• **Liste des consignes**
a) Indiquez combien de lignes, parmi celles fournies plus bas, contiennent la chaîne « pixel », en respectant la casse. Donnez uniquement ce nombre.
b) Poursuivez le billet consacré au questionnaire comparant les programmes de l'élection présidentielle, à la suite de sa dernière phrase.

• **Texte du billet**
▬▬▬

J’aime tout le monde (sauf Marine)

C’est le résul­tat, amu­sant et éton­nant, d’un (très long) ques­tion­naire que m’a filé Ghusse, le “com­pa­rac­teur”, que je vous invite à ten­ter si par hasard vous ne savez pas quoi faire ce week-end (vous ai-je dit qu’il était un peu long ?).

L’i­dée, c’est de vous four­nir un lot de pro­po­si­tions (il n’y en a que 474 à l’heure où j’é­cris) tirées des décla­ra­tions et pro­grammes des can­di­dats à l’é­lec­tion pré­si­den­tielle, et vous faire dire pour cha­cune si vous êtes fran­che­ment contre, plu­tôt contre, neutre, plu­tôt pour ou fran­che­ment pour.

L’in­té­rêt, c’est ain­si de sépa­rer clai­re­ment les idées de ceux qui les portent. Un cer­tain nombre de pro­po­si­tions très proches, sinon iden­tiques, sont d’ailleurs lis­tées, ce qui fait que par­fois, même en s’y inté­res­sant, il n’est pas évident de savoir qui a dit quoi — bon, on recon­naît tout de même l’i­ni­mi­table patte de Che­mi­nade par moments, comme lors­qu’on tombe sur la pro­po­si­tion qui tue : “Adop­ter l’eu­ro-franc poly­tech­nique auprès duquel coha­bi­te­raient dif­fé­rents euros natio­naux.” Ain­si, ce sont vrai­ment des pro­grammes et non des gens que l’on exa­mine, ce qui per­met d’é­li­mi­ner un peu les idées reçues qu’on peut avoir sur tel ou tel candidat.

▬▬▬

• **Données fournies**
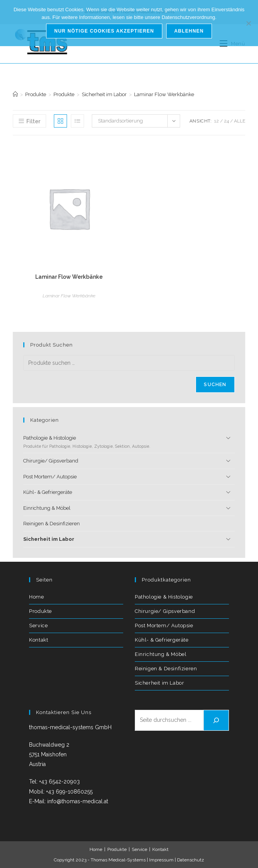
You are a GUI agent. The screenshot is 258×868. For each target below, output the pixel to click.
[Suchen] (216, 720)
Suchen (215, 385)
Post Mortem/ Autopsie (50, 476)
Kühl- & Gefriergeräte (48, 492)
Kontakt (38, 640)
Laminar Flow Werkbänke (164, 94)
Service (38, 625)
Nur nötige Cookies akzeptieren (104, 31)
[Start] (15, 94)
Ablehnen (189, 31)
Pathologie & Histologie (121, 442)
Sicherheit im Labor (49, 539)
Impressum (161, 860)
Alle (239, 121)
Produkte (40, 611)
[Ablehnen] (248, 23)
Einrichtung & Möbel (47, 508)
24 (226, 121)
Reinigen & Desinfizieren (52, 523)
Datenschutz (191, 860)
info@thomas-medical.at (77, 801)
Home (36, 597)
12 (217, 121)
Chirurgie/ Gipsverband (51, 461)
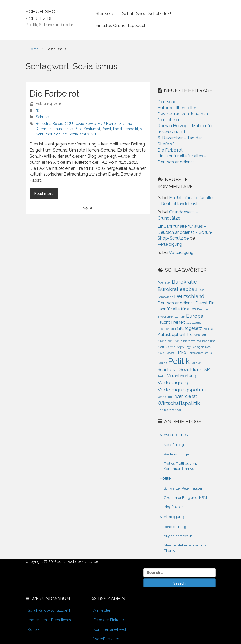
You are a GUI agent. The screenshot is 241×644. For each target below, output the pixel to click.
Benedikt (43, 124)
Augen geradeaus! (178, 536)
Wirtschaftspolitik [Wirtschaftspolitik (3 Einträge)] (179, 403)
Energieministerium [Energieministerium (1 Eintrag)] (171, 317)
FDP (101, 124)
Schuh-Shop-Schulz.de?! (147, 13)
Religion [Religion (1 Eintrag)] (196, 363)
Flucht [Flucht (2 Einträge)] (164, 322)
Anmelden (102, 610)
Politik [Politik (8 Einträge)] (179, 361)
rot (142, 129)
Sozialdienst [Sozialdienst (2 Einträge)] (191, 369)
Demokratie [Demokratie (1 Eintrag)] (165, 297)
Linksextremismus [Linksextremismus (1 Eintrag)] (199, 353)
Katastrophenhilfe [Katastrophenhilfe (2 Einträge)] (175, 334)
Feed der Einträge (108, 620)
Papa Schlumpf (87, 129)
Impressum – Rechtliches (49, 620)
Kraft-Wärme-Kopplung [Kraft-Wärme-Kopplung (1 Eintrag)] (199, 341)
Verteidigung (170, 244)
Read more (46, 193)
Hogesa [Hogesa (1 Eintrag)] (208, 329)
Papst (106, 129)
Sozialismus (79, 134)
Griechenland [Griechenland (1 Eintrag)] (167, 329)
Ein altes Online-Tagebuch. (121, 25)
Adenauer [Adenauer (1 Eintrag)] (164, 282)
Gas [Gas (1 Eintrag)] (188, 323)
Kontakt (34, 629)
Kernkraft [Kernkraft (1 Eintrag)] (200, 335)
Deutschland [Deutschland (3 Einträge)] (189, 296)
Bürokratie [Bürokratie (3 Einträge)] (184, 282)
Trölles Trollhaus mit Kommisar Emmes (180, 466)
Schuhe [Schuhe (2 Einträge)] (165, 369)
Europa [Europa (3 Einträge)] (195, 316)
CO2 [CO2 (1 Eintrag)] (201, 290)
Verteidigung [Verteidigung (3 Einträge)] (173, 382)
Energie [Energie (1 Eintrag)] (202, 309)
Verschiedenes (174, 435)
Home (34, 49)
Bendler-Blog (175, 527)
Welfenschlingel (177, 454)
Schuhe (42, 117)
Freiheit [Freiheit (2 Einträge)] (178, 322)
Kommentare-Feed (110, 629)
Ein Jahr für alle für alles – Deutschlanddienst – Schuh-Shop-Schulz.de (185, 232)
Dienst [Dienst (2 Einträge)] (201, 303)
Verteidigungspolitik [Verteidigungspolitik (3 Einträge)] (182, 390)
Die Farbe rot (54, 93)
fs (37, 110)
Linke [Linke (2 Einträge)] (181, 352)
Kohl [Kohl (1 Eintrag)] (170, 341)
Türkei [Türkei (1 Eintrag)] (162, 376)
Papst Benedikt (125, 129)
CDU (69, 124)
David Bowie (85, 124)
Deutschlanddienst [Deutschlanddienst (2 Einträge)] (176, 303)
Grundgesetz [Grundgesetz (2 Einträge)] (190, 328)
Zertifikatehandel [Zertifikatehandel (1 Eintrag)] (169, 410)
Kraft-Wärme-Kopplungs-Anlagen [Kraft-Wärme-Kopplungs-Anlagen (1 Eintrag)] (181, 347)
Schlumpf (44, 134)
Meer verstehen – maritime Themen (185, 547)
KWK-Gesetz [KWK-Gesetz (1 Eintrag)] (166, 353)
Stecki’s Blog (174, 445)
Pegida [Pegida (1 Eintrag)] (162, 363)
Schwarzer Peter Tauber (183, 488)
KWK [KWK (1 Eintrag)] (208, 347)
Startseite (105, 13)
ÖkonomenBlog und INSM (185, 497)
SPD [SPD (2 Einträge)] (209, 369)
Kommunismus (49, 129)
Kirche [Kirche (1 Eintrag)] (162, 341)
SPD (94, 134)
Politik (166, 478)
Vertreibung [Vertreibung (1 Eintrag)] (166, 397)
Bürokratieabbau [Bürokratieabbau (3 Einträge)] (177, 289)
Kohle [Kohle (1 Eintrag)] (178, 341)
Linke (68, 129)
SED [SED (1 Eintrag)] (176, 370)
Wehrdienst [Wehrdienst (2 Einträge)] (186, 396)
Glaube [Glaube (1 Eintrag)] (197, 323)
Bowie (58, 124)
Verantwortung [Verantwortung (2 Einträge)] (182, 376)
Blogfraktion (174, 507)
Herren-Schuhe (119, 124)
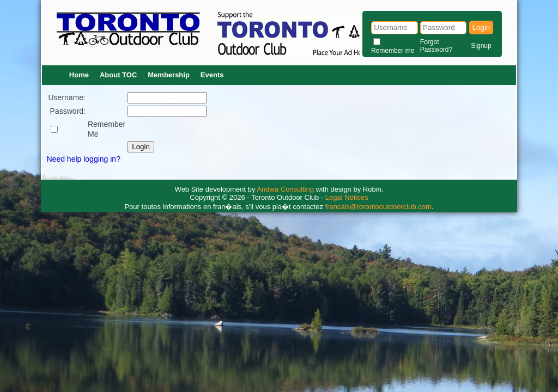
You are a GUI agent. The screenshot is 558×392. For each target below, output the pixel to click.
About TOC (118, 75)
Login (481, 27)
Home (79, 75)
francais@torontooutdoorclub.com (378, 206)
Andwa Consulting (285, 189)
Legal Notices (347, 197)
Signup (481, 46)
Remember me (392, 51)
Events (212, 75)
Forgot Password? (436, 46)
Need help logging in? (83, 159)
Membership (168, 75)
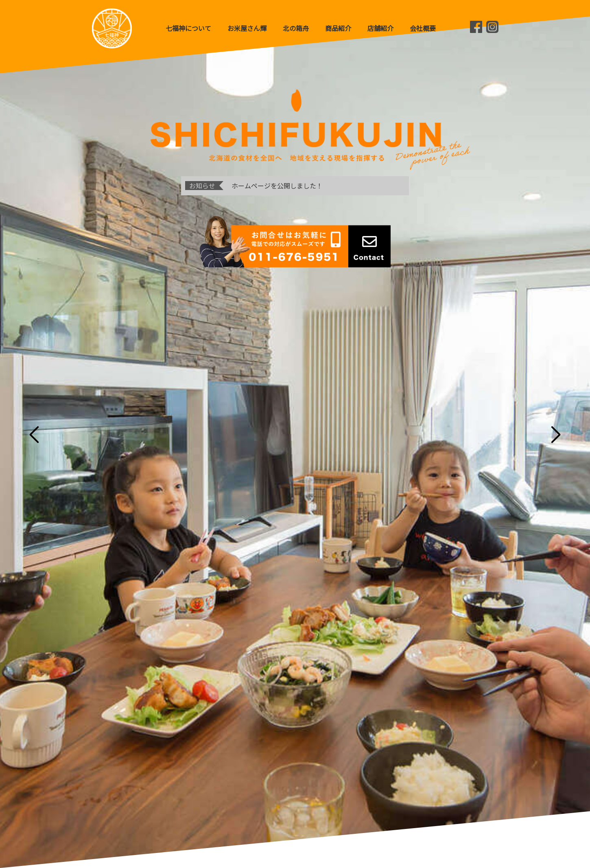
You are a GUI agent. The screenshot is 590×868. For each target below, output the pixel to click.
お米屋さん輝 (247, 28)
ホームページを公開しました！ (277, 186)
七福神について (188, 28)
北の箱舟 (296, 28)
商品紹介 (338, 28)
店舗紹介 (380, 28)
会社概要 (423, 28)
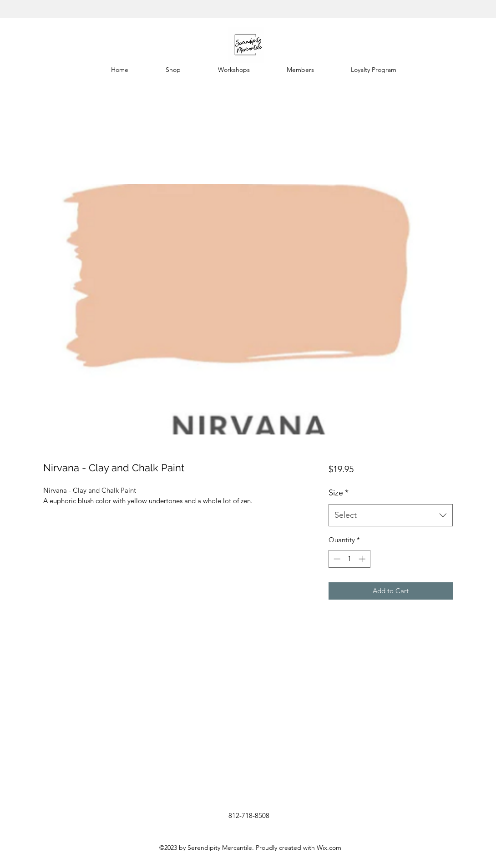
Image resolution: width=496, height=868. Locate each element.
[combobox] (390, 515)
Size (339, 493)
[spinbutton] (349, 559)
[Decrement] (336, 559)
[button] (173, 70)
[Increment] (363, 559)
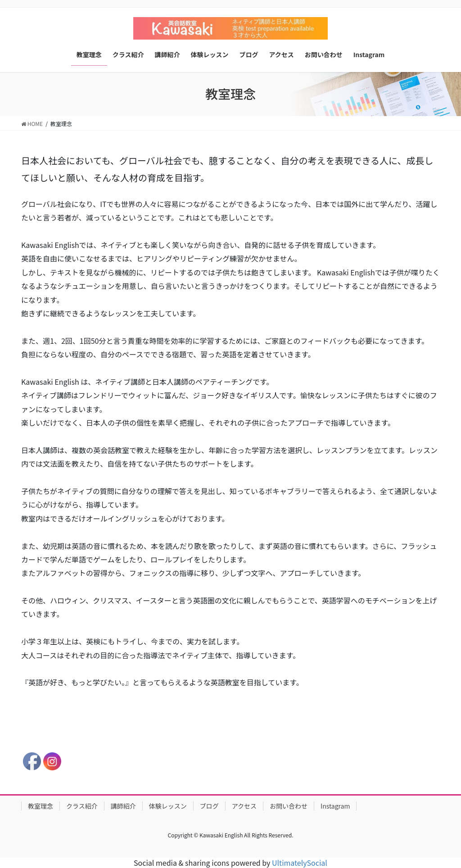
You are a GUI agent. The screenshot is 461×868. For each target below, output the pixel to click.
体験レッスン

▬▬▬

• **Résultats des consignes**
a) 5

b)
Le résul­tat mathé­ma­tique est inté­res­sant, du moins en ce qui me concerne.

La pre­mière sur­prise, c’est que, aus­si cri­tique que je puisse être, rares sont les can­di­dats qui arrivent dans le rouge. En fait, il n’y a que Marine le Pen qui réus­sisse à me faire don­ner plus de points néga­tifs que de points posi­tifs à son ensemble de pro­po­si­tions : même si Nico­las Sar­ko­zy n’est pas loin devant, ça suf­fit pour qu’il se retrouve dans le positif.

C’est en fait logique : sur 474 pro­po­si­tions, j’ai voté contre 78 et pour 211. Glo­ba­le­ment, je serais donc plu­tôt posi­tif, comme gars.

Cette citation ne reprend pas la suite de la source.